• **REQUIRED WORK**
The lines from the start of the data up to and including the one with "云墙加速器 (944, 2291)" should be returned exactly, and nothing else.

• **DATA PROVIDED**
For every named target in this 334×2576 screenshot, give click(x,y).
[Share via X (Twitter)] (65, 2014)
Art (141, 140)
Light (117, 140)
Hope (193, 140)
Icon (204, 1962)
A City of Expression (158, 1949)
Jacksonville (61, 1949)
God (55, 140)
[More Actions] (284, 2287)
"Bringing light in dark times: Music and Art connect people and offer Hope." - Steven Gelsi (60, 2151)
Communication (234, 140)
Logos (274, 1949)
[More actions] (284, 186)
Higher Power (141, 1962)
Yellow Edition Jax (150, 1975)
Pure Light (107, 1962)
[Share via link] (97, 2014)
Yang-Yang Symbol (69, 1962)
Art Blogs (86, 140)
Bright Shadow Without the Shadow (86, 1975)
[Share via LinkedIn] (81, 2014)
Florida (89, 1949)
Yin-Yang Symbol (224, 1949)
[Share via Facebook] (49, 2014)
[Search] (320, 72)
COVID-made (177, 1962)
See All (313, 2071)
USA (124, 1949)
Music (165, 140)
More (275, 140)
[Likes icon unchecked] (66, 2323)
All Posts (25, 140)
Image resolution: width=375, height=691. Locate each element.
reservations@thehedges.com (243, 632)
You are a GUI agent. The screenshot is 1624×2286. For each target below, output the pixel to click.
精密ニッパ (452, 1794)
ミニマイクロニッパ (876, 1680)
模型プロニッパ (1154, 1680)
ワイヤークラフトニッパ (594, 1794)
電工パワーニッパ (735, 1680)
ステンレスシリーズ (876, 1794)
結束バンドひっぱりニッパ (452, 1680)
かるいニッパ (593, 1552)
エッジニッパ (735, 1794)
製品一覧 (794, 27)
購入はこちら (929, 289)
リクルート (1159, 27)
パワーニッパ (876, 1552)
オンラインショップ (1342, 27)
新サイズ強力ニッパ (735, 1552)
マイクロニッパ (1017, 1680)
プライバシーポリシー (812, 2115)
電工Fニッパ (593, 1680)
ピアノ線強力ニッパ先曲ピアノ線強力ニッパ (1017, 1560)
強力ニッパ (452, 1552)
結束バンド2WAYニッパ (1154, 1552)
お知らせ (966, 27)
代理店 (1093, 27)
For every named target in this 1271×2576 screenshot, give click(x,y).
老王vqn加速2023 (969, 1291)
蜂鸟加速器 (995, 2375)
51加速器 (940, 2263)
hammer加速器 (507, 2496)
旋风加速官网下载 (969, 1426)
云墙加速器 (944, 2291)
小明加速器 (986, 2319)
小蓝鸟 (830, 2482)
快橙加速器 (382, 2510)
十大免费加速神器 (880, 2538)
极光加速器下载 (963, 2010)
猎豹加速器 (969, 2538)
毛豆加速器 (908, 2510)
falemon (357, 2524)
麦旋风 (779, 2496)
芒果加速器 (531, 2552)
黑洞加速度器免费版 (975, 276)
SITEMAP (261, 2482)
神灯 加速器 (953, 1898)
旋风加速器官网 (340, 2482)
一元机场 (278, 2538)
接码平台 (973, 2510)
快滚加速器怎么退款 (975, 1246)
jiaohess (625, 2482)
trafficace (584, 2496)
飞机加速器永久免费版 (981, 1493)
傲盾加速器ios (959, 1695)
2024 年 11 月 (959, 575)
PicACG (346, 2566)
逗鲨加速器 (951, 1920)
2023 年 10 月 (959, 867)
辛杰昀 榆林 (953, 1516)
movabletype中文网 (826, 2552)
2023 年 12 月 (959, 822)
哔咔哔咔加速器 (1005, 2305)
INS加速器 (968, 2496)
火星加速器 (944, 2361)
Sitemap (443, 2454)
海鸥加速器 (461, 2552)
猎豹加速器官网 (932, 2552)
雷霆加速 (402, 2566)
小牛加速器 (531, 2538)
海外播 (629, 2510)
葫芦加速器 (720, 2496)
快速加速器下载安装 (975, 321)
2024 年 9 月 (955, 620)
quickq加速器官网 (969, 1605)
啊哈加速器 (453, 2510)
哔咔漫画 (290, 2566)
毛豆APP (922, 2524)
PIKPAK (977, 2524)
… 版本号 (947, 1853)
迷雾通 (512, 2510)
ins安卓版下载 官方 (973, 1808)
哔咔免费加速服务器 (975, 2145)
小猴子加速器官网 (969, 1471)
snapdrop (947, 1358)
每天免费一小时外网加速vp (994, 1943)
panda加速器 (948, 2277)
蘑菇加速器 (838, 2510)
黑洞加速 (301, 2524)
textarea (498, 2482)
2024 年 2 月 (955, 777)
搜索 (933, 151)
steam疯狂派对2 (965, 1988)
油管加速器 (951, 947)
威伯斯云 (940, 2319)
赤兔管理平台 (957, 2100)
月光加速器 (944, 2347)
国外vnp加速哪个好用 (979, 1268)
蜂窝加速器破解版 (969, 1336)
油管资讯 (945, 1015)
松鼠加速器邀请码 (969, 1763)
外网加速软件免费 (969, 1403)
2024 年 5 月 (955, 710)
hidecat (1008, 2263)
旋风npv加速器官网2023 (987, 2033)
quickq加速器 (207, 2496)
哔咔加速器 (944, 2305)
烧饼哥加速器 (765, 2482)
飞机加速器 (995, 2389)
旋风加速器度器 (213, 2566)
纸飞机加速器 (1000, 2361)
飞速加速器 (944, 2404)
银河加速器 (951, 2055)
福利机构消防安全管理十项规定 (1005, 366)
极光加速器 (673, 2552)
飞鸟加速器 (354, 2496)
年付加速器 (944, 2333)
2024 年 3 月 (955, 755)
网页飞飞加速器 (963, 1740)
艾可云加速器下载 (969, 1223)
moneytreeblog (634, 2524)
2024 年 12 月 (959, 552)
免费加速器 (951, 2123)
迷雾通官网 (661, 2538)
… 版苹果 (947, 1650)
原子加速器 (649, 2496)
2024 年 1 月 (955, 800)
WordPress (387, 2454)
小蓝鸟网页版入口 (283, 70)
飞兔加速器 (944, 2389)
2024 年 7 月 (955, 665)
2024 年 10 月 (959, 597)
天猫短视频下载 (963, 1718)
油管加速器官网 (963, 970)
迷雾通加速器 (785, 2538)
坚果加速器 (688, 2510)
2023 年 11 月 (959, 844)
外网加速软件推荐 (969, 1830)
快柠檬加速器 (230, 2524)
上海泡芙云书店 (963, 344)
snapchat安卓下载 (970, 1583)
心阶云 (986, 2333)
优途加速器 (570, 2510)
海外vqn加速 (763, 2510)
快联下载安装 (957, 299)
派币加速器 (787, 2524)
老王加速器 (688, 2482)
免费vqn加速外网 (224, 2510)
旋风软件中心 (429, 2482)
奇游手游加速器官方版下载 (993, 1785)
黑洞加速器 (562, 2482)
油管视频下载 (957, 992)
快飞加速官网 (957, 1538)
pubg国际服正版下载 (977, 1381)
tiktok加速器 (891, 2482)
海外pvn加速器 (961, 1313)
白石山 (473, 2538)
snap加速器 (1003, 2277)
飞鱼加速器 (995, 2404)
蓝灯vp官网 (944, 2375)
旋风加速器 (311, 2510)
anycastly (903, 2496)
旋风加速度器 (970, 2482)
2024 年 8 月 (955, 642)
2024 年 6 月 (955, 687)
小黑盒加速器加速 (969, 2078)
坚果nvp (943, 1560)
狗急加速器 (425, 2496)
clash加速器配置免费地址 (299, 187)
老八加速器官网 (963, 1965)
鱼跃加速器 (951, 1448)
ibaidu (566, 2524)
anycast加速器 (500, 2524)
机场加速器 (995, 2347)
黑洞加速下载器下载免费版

• **EXERCISE SOLUTION**
For every named target in this 334×2576 screenshot, give click(x,y).
[Share via X (Twitter)] (65, 2014)
Art (141, 140)
Light (117, 140)
Hope (193, 140)
Icon (204, 1962)
A City of Expression (158, 1949)
Jacksonville (61, 1949)
God (55, 140)
[More Actions] (284, 2287)
"Bringing light in dark times: Music and Art connect people and offer Hope." - Steven Gelsi (60, 2151)
Communication (234, 140)
Logos (274, 1949)
[More actions] (284, 186)
Higher Power (141, 1962)
Yellow Edition Jax (150, 1975)
Pure Light (107, 1962)
[Share via link] (97, 2014)
Yang-Yang Symbol (69, 1962)
Art Blogs (86, 140)
Bright Shadow Without the Shadow (86, 1975)
[Share via LinkedIn] (81, 2014)
Florida (89, 1949)
Yin-Yang Symbol (224, 1949)
[Share via Facebook] (49, 2014)
[Search] (320, 72)
COVID-made (177, 1962)
See All (313, 2071)
USA (124, 1949)
Music (165, 140)
More (275, 140)
[Likes icon unchecked] (66, 2323)
All Posts (25, 140)
Image resolution: width=375, height=691. Locate each element.
reservations@thehedges.com (243, 632)
You are a GUI agent. The screenshot is 1624×2286. For each target below, output the pixel to click.
精密ニッパ (452, 1794)
ミニマイクロニッパ (876, 1680)
模型プロニッパ (1154, 1680)
ワイヤークラフトニッパ (594, 1794)
電工パワーニッパ (735, 1680)
ステンレスシリーズ (876, 1794)
結束バンドひっぱりニッパ (452, 1680)
かるいニッパ (593, 1552)
エッジニッパ (735, 1794)
製品一覧 (794, 27)
購入はこちら (929, 289)
リクルート (1159, 27)
パワーニッパ (876, 1552)
オンラインショップ (1342, 27)
新サイズ強力ニッパ (735, 1552)
マイクロニッパ (1017, 1680)
プライバシーポリシー (812, 2115)
電工Fニッパ (593, 1680)
ピアノ線強力ニッパ先曲ピアノ線強力ニッパ (1017, 1560)
強力ニッパ (452, 1552)
結束バンド2WAYニッパ (1154, 1552)
お知らせ (966, 27)
代理店 (1093, 27)
For every named target in this 1271×2576 screenshot, give click(x,y).
老王vqn加速2023 (969, 1291)
蜂鸟加速器 (995, 2375)
51加速器 (940, 2263)
hammer加速器 (507, 2496)
旋风加速官网下载 (969, 1426)
云墙加速器 (944, 2291)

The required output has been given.